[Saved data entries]
*** Block opens ***

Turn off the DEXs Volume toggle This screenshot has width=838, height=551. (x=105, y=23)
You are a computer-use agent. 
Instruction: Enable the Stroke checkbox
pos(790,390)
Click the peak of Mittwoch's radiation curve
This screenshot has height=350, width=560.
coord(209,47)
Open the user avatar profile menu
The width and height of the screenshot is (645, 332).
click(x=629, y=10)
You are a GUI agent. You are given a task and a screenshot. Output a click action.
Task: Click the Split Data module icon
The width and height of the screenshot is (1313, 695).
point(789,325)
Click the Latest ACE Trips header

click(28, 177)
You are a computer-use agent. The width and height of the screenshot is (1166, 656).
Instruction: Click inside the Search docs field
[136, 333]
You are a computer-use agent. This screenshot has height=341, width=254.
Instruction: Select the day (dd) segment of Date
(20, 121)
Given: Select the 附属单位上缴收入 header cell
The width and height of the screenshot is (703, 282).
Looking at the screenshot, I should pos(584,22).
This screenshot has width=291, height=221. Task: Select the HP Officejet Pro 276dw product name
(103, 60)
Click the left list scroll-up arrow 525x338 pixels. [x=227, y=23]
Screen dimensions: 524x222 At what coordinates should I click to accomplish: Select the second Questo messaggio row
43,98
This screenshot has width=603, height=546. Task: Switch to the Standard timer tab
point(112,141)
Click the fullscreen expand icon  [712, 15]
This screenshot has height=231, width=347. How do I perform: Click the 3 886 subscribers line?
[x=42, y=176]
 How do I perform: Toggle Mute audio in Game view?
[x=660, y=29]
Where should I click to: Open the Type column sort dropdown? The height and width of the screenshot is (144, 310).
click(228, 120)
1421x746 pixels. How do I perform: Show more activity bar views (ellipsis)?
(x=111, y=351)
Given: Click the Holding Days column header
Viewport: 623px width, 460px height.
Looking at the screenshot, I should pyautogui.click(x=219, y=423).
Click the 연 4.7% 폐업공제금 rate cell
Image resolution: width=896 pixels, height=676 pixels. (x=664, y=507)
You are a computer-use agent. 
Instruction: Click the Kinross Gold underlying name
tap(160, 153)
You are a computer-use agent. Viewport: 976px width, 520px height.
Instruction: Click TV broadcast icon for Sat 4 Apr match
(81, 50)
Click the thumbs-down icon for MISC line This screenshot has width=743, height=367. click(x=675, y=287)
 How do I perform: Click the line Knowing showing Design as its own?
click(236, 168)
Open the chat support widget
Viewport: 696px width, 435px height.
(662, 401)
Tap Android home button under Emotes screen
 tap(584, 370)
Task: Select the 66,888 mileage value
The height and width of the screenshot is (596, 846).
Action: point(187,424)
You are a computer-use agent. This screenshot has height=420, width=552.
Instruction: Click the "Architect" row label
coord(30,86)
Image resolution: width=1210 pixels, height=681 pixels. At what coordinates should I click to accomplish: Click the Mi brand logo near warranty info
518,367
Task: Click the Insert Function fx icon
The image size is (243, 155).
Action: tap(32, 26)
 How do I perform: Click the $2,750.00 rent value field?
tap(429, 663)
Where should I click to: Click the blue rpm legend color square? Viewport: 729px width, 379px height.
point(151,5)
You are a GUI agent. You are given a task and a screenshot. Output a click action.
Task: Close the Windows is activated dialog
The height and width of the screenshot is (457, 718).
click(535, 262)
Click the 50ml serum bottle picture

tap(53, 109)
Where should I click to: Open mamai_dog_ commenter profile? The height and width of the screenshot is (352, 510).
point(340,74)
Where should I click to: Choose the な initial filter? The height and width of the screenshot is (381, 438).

*** Block closes ***

### Work to complete:
Using only the data above, copy out the lines that include the word "computer".

### Task result:
You are a computer-use agent. 
You are a computer-use agent. The width and height of the screenshot is (1166, 656).
You are a computer-use agent. This screenshot has height=341, width=254.
You are a computer-use agent. 
You are a computer-use agent. Viewport: 976px width, 520px height.
You are a computer-use agent. This screenshot has height=420, width=552.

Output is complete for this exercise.